Extrait choisi
=======

La scène illustre la situation du graff à Marseille. Partie intégrante de l’identité de la ville, il se transforme pour attirer des touristes, des city-breakers, qui mettront Marseille dans leurs stories. Au risque de vider de son sens social et artistique cet art ?

À Marseille, le street-art est arrivé un peu par hasard au Cours Julien, considéré comme la Mecque de l’art urbain marseillais. « Dans la rue Pastoret, avec le collectif d’artistes Armada. Ils sont venus à notre initiative (propriétaires de magasins). On voulait lutter contre les tags sauvages et les graffitis de manière positive » raconte Hélène, fondatrice de Maison Casablanca, la première enseigne à avoir ouvert sur le Cours dans les années 80. Elle se rappelle que jusqu’aux années 70, le quartier était le ventre de Marseille, son marché. Il s’est retrouvé privé de son identité et a dû en trouver une autre. C’est arrivé dans les années 90 grâce au street-art. Depuis les fresques ont fleurit de manière plus ou moins spontanée. Pour certains propriétaires, comme Marianne Lvet, patronne du Jardin d’à côté, restaurant orné par Manyoly, elles sont toujours un moyen de se prémunir des tags en se basant sur le vieil adage du graffeur marseillais : « Tu ne recouvreras point l’œuvre du voisin ». Mais petit à petit, elles ont commencé à prendre une autre image.

=======

Section des données
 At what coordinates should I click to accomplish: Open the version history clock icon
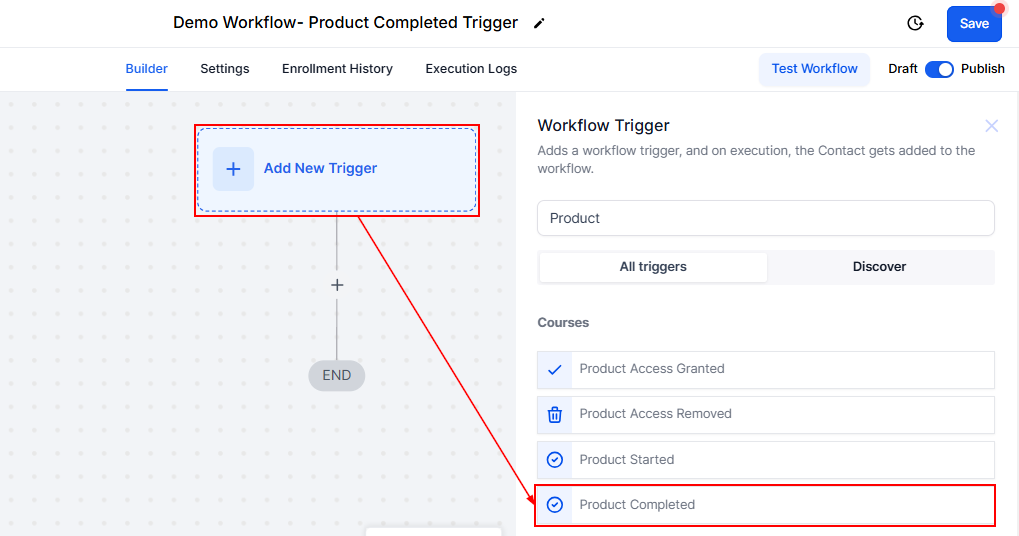point(914,23)
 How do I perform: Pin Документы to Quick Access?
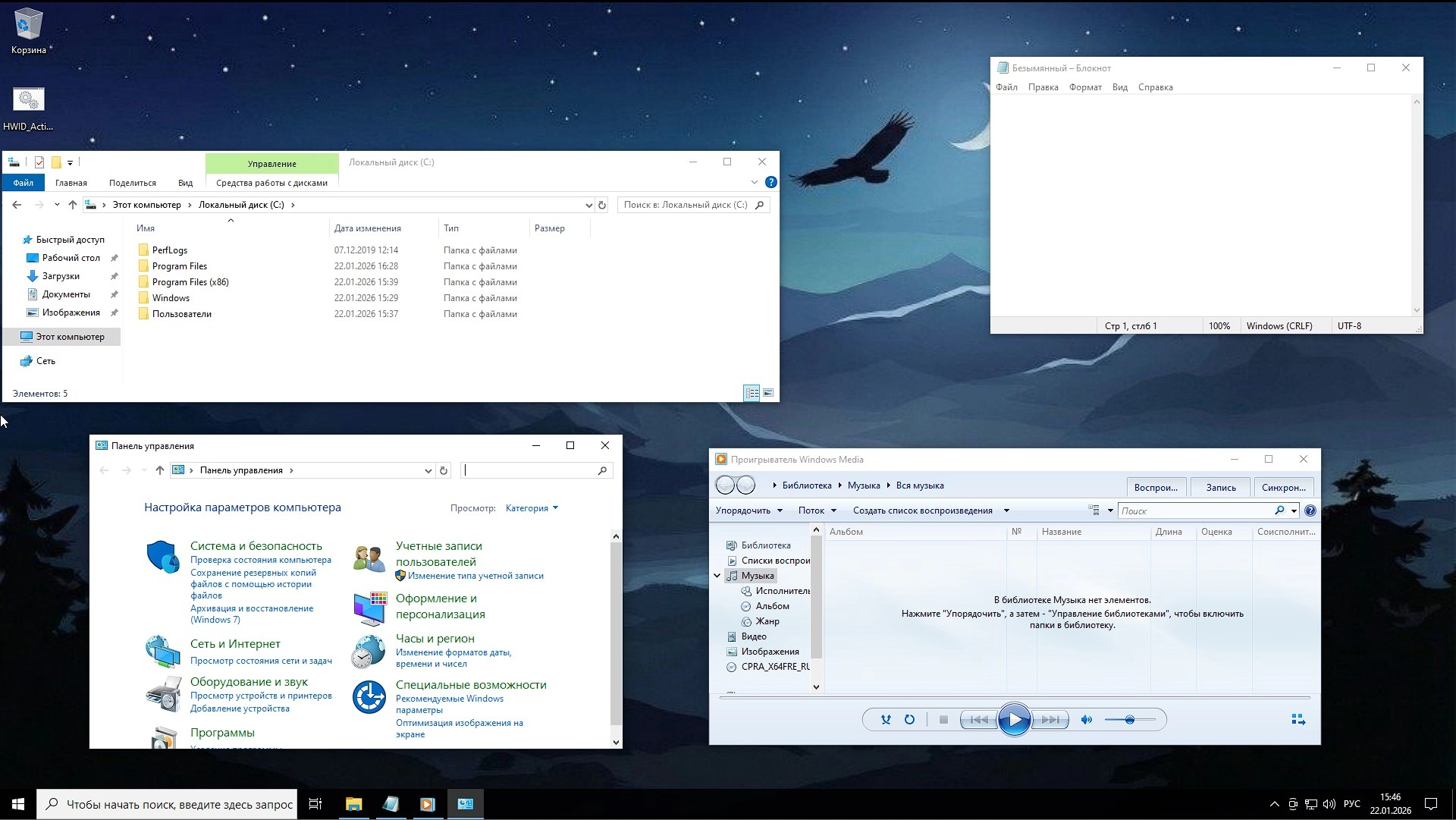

=======

Liste des tâches
• a. Citez l'extrait sur le street-art à Marseille en commençant par « La scène illustre » et en poursuivant jusqu'à « artistique cet art ? ».
• b. Relevez toutes les décennies mentionnées dans l'extrait sur le street-art à Marseille, dans leur ordre d'apparition.
• c. Pour chaque affirmation, indiquez par oui ou par non si elle concorde avec l'extrait sur le street-art à Marseille, et citez les mots de l'extrait qui tranchent : (i) Maison Casablanca est la première enseigne ouverte sur le Cours, dans les années 80 ; (ii) le collectif Armada est venu de sa propre initiative ; (iii) jusqu'aux années 70, le quartier servait de marché à Marseille.
Les lignes forment un matériau distinct de l'extrait.

Corrigé des tâches
• a.
La scène illustre la situation du graff à Marseille. Partie intégrante de l’identité de la ville, il se transforme pour attirer des touristes, des city-breakers, qui mettront Marseille dans leurs stories. Au risque de vider de son sens social et artistique cet art ?

• b. les années 80, les années 70, les années 90

• c.
(i) Oui : « la première enseigne à avoir ouvert sur le Cours dans les années 80 »
(ii) Non : « Ils sont venus à notre initiative (propriétaires de magasins) »
(iii) Oui : « jusqu’aux années 70, le quartier était le ventre de Marseille, son marché »